# Diet Vs Coronavirus - ML Approach

## Objective

The objective of this model is to predict the percentage of deaths (per country) related to the coronavirus pandemic, taking into account statistical data about the food habbits of the population (food types: animal, eggs, fish, beer, etc.). From the predictions of the model, we can conclude which types of food have a bigger impact in the final outcome.

## The dataset

In order to train and evaluate the model, we'll use [Covid-19 healthy dataset](https://www.kaggle.com/mariaren/covid19-healthy-diet-dataset). Unfortunately, the number of labeled examples is pretty low, so we'll create a classic ML model. 

## Import relevant modules

The following hidden code cell imports the necessary packages that we'll use in order to explore, process the data and to create, run and evaluate the model.

In [None]:
#@title Import relevant modules

import pandas as pd
import tensorflow as tf
import numpy as np
from matplotlib import pyplot as plt
from tensorflow.keras import layers

# The following lines adjust the granularity of reporting. 
pd.options.display.max_rows = 30
pd.options.display.float_format = "{:.8f}".format

## Data

The following sections will be dedicated to the processes of data acquisition, exploration and processing.

### Data acquisition

Since our dataset is not that large, we'll use pandas to load the data in memory from a .csv file.

In [None]:
column_names = [
  'country',
  'alchoholic_beverages',
  'animal_products',
  'animal_fats',
  'aquatic_products',
  'cereals_excluding_beer',
  'eggs',
  'fish_and_seafood',
  'fruits',
  'meat',
  'miscellaneous',
  'milk_excluding_butter',
  'offals',
  'oilcrops',
  'pulses',
  'spices',
  'starchy_roots',
  'stimulants',
  'sugar_crops',
  'sugar_and_sweeteners',
  'treenuts',
  'vegetal_products',
  'vegetal_oils',
  'vegetables',
  'obesity',
  'undernourished',
  'confirmed',
  'deaths',
  'recovered',
  'active',
  'population',
  'unit',
]

diet_data = pd.read_csv(
  filepath_or_buffer='https://raw.githubusercontent.com/GrozescuRares/diet_vs_corona/master/diet_vs_corona.csv',
  skiprows=1,
  names=column_names,
)
diet_data = diet_data.reindex(np.random.permutation(diet_data.index))

diet_data.head()

### Data exploration

In this section we'll explore the dataset, since a large part of most machine learning projects is getting to know your data.

In [None]:
#@title Get statistics on the dataset.

diet_data.describe()

After analyzing the statistics we identified some anomalies:


*   There are missing values for the columns: Obesity, Confirmed, Deaths, Recovered and Active.
*   For several columns the value of max seems very high compared to the other quantiles, which suggest that for those column we have some outlier values. For example, for the Fruits - Excluding Wine column we have a maximum value of 9.7. Given the quantile values and the mean, std values, we would expect the max value to be aproximately 3.0. This issue also occours for the the Oilcrops, Pulses, Spices, Starchy Roots and Population columns.

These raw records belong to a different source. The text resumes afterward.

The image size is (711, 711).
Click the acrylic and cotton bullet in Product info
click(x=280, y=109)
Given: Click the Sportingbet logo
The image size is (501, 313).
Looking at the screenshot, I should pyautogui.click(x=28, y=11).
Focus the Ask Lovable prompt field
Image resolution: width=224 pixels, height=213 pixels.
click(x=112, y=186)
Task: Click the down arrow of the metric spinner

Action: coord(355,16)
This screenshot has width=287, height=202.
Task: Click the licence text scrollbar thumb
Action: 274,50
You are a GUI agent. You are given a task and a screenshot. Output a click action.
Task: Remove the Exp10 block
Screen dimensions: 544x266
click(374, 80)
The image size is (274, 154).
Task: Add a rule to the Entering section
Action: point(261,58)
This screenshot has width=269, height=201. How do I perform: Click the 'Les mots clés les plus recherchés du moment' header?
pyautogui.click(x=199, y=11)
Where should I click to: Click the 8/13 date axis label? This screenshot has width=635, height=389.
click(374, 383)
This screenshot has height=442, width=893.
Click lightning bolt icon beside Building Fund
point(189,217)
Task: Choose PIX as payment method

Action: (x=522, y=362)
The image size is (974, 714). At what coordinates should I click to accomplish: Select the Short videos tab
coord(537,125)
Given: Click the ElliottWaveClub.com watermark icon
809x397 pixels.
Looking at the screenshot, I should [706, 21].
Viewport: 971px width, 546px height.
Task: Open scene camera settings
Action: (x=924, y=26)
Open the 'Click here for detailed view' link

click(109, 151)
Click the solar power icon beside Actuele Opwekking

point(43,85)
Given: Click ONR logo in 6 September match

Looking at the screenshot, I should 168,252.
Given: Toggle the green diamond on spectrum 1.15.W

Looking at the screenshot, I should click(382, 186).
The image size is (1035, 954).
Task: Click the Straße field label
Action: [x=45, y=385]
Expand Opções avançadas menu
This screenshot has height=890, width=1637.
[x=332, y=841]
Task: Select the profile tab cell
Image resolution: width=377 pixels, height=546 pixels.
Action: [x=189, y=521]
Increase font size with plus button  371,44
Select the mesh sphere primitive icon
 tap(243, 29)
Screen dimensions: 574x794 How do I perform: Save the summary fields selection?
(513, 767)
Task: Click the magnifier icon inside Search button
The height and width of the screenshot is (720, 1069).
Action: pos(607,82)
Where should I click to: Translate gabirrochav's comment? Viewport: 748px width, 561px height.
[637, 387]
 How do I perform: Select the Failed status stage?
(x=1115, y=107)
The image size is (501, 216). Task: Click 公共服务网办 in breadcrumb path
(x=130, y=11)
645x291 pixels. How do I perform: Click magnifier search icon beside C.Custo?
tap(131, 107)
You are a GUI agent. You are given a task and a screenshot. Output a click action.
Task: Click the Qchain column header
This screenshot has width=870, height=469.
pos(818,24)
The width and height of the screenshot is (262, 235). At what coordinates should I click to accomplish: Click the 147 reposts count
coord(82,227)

All this considered, we need to carefully choose our features and decide how to handle the examples which have missing values for some columns.



#### Find feature(s) whose raw values correlate with the label

We want to find out which features has more predictive power in the case of our problem. In order to get that information we'll use the [**correlation matrix**](https://medium.com/towards-artificial-intelligence/training-a-machine-learning-model-on-a-dataset-with-highly-correlated-features-debddf5b2e34).

In [None]:
#@title Get correlation matrix

diet_data.corr()

After analyzing the correlation matrix we can conclude that 'Animal Products', 'Cereals - Excluding Beer', 'Vegetal Products' and 'Obesity' correlate more with 'Deaths'. So, we'll use those values as features (numeric features).

In [None]:
# Define features and labels.
feature_names = ['animal_products', 'cereals_excluding_beer', 'obesity', 'vegetal_products']
label_name = 'deaths'

In [None]:
# Inspect features data
diet_data[feature_names].head()

#### Visualize features data distribution

Visualizing the distribution of the data we'll help us in decideing if we need to normalize the data. We'll plot the histogram of each feature using pandas.  

In [None]:
for feature_name in feature_names:
  diet_data.hist(column=feature_name)

By visualizing the histograms we can conclude the following:


*   *Animal Products*, *Obesity* and *Vegetal Products* have a roughly normal distribution. We'll probably just scale their values using z-score formula.
*   *Cereals - Excluding Beer* on the other hand, present a right skewed distribution. Maybe a log scalling we'll help us getting a normal distribution for those two features.



### Data processing

In this section we'll look at how we can normalize our data in order to obtain a normal distribution and we'll decide how should we handle the records with missing values.

#### Dropping records

Since we have missing values for the label and due to the context of the problem, we'll drop that records.

In [None]:
# Get a data frame which only contains the features and the label
training_columns = feature_names + [label_name]
training_df = diet_data[training_columns]
training_df = training_df.astype(np.float32)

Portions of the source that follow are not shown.